> _To be done_
Show every line below that contains the word "Task". Case counts.

> _Provided entries_

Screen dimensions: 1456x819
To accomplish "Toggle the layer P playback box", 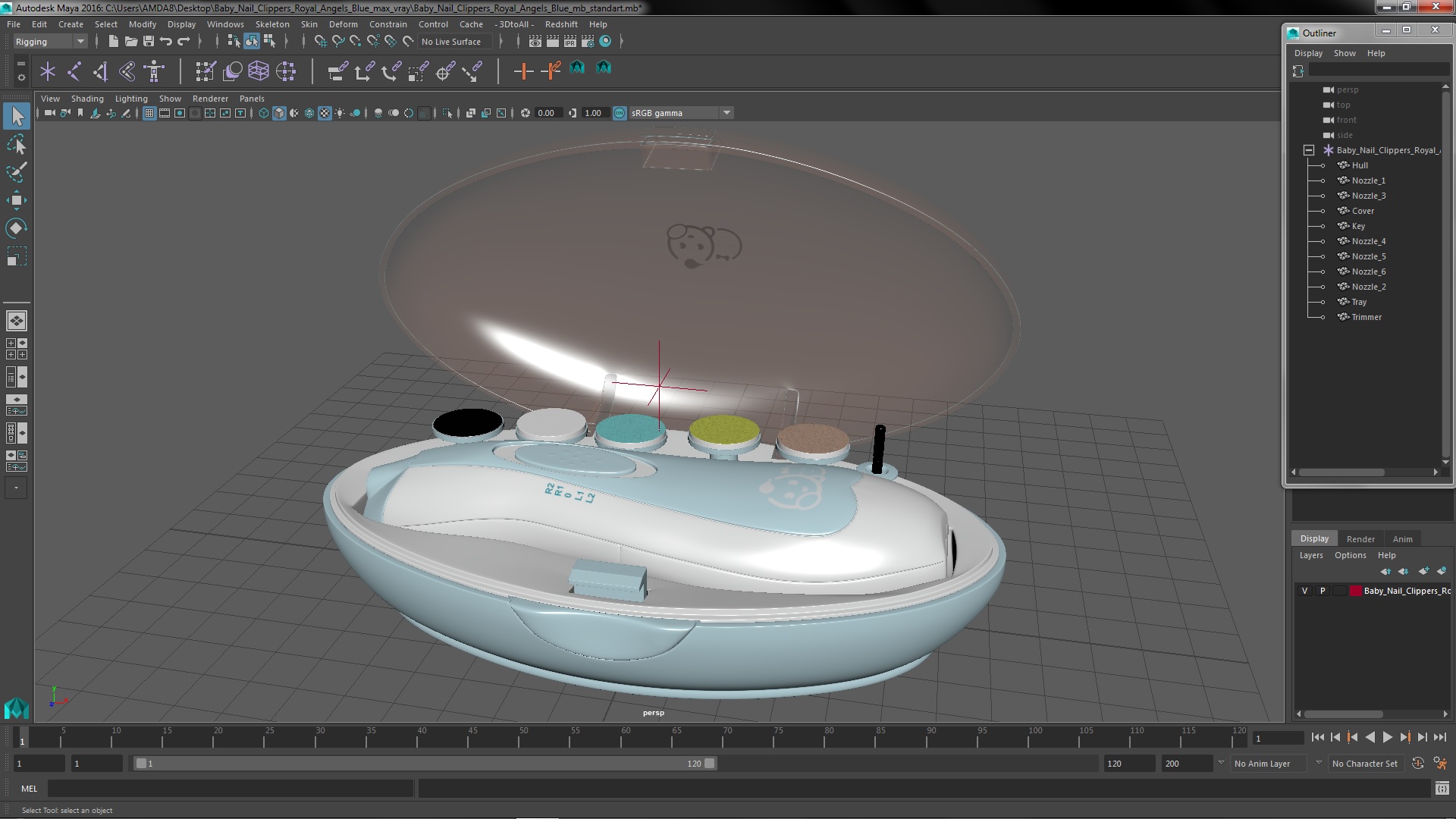I will tap(1323, 591).
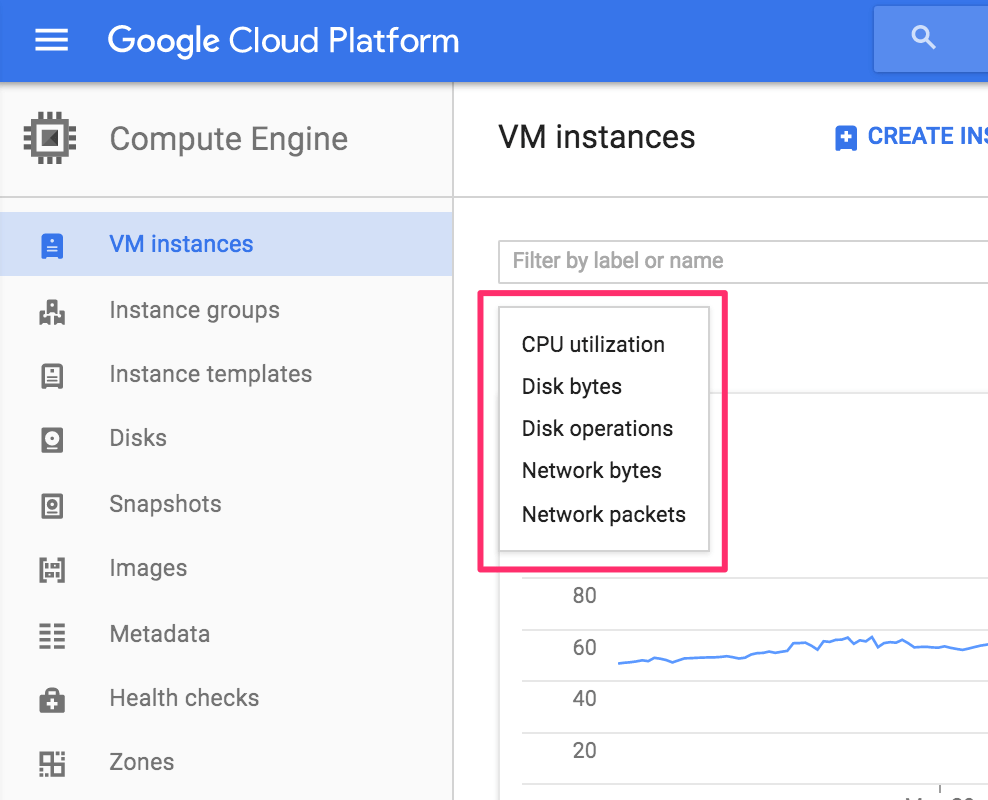Viewport: 988px width, 800px height.
Task: Click the VM instances sidebar icon
Action: click(52, 245)
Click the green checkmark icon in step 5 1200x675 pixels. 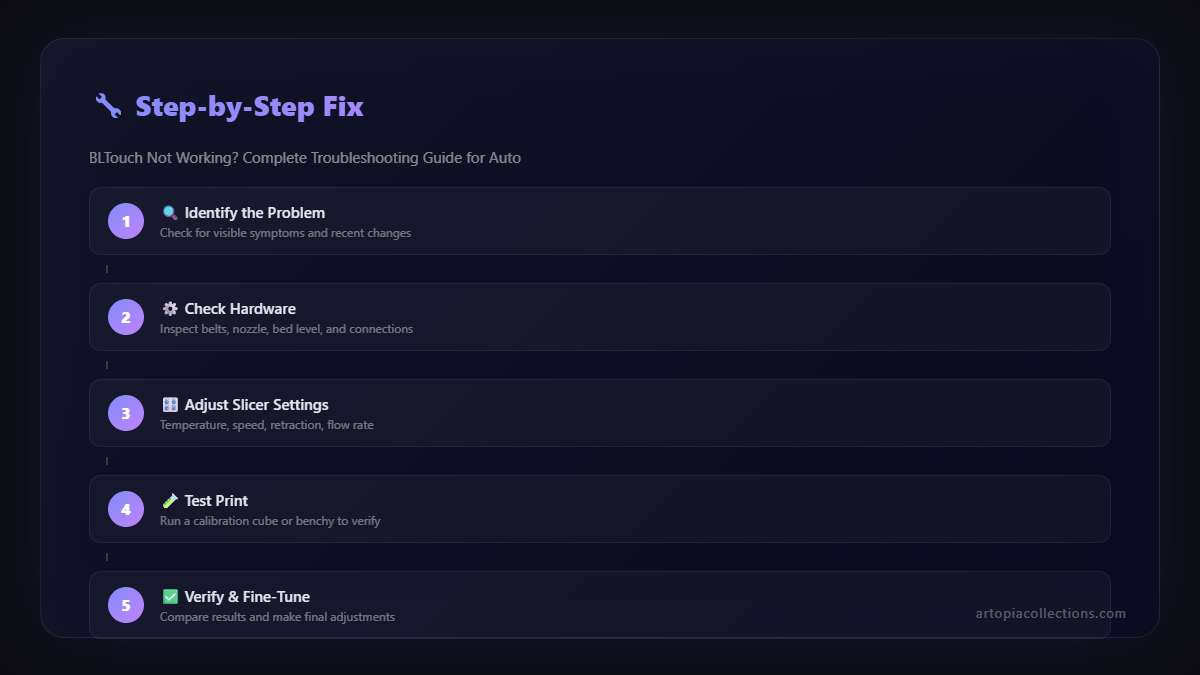170,597
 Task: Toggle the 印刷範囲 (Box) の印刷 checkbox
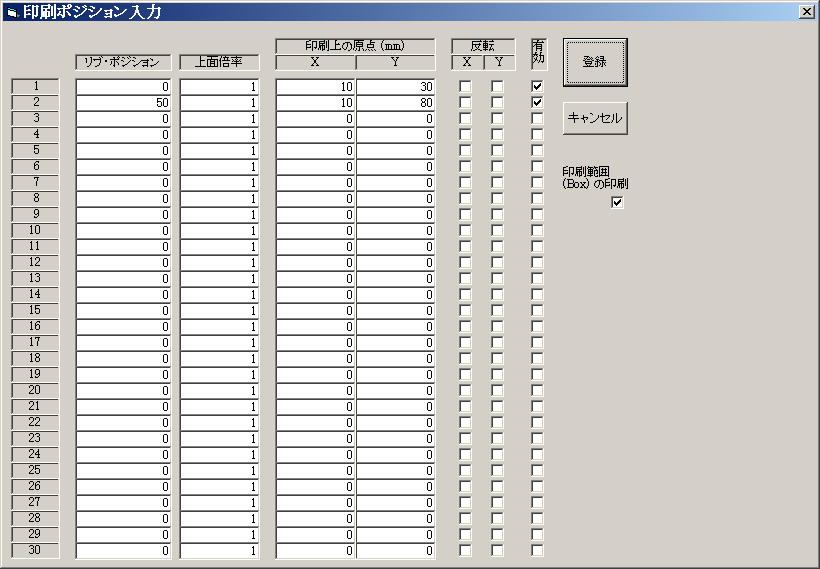click(x=617, y=203)
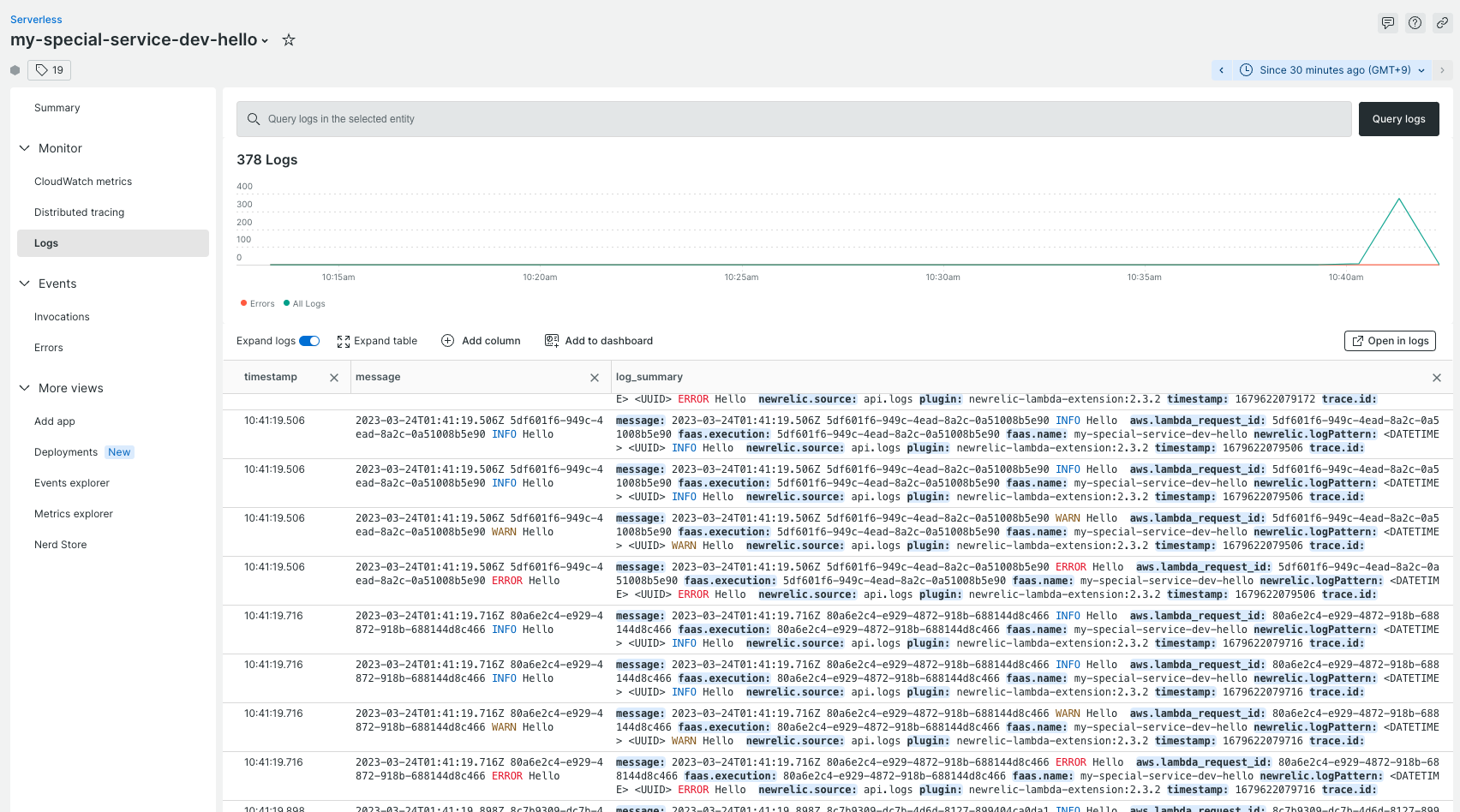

> _Solution to this exercise_
Task: Click the VM instances sidebar icon
 Task: Toggle the 印刷範囲 (Box) の印刷 checkbox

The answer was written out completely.